The U.S. and its Allies and Partners require a sustained, proactive approach to prevent China from exploiting gaps in governance, security and perception management, they concluded. “The real shift must come from embracing competition as a continuous condition, not a crisis-driven response. … It’s not just about blocking Chinese influence — it’s about making the Indo-Pacific a space where U.S. alliances, institutions, and economic frameworks make CCP subversion infeasible.”
China is Mapping the Region’s Seabed for Geopolitical, Military Advantage

Chinese-flagged survey vessels are collecting marine data on an unprecedented scale. Between 2020 and 2024, 64 vessels engaged in hundreds of thousands of hours of operations worldwide, with more than 80% exhibiting dual-use behavior or ties to China’s geopolitical agenda, according to the Center for Strategic and International Studies (CSIS), a U.S.-based think tank.

China also has deployed research vessels to strengthen its presence in geopolitical hotspots. Commercial and scientific research ships, such as those operated by the state-owned China Oilfield Services Ltd., have helped the Chinese Communist Party assert its illegal claims of sovereignty over large swaths of the South China Sea and obstruct coastal states from finding and extracting natural resources, a study by CSIS found.

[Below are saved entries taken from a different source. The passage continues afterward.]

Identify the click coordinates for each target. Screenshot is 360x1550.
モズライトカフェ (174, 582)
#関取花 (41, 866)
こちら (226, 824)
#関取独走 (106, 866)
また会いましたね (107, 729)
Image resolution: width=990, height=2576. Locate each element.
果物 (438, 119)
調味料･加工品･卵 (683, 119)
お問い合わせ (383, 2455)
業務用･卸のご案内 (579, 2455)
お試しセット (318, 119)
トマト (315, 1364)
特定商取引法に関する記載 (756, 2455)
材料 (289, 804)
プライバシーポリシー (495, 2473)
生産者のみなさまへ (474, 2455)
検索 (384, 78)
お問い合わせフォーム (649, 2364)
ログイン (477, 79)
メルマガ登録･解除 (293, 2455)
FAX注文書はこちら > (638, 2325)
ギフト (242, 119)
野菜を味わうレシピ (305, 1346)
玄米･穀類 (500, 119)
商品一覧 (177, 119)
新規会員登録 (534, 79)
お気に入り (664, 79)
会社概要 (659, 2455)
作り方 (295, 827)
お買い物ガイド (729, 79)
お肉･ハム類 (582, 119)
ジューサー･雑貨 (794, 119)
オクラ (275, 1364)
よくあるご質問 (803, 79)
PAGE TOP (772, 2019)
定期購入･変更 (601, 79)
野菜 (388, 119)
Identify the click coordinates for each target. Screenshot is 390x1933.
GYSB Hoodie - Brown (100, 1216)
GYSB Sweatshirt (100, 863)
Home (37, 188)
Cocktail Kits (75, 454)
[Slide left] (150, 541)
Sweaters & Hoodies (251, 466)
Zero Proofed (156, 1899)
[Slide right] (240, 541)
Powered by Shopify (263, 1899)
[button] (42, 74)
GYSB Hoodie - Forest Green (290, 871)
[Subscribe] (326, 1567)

Chinese ships have conducted survey operations within the exclusive economic zones (EEZ) of other countries without prior approval, which is prohibited under international law. This also constitutes a double standard given China heavily restricts foreign activities in its EEZ.

China appears to use marine data to bolster its excessive claims and prevent other states from exercising their sovereign rights.





Concealed Mission

China’s dual-use research fleet offers strategic advantages for potential military operations:Environmental intelligence: Hydrographic and oceanographic data supports planning for submarine routing, mine deployment, undersea sensor placement and amphibious landing.
Sensor development: Data on sound propagation and currents aid in passive acoustic detection and sensor optimization.
Access creep: Regular presence of civilian vessels normalizes operations inside a nation’s exclusive economic zone (EEZ), making detection and interdiction politically complex.
Infrastructure placement: Data can support undersea infrastructure such as communication cables, sensors and uncrewed vehicles.

Deterrence Measures

To counter China’s maritime gray-zone activities, Allies and Partners should focus on:Transparency: Enhance intelligence sharing and public transparency on research ship movements, flagging dual-use indicators.
Policy coordination: Support interagency initiatives that combine maritime enforcement, sanctions, licensing and public-private cooperation.
Capacity building: Strengthen regional domain awareness via cooperative deployments, hydrographic surveys and shared sensor networks.
Legal frameworks: Clarify norms regarding scientific vessel activity in nations’ EEZs and clearly define boundaries for data collection.
Strategic messaging: Identify China’s dual-use research vessel surveys as part of its coercive strategy.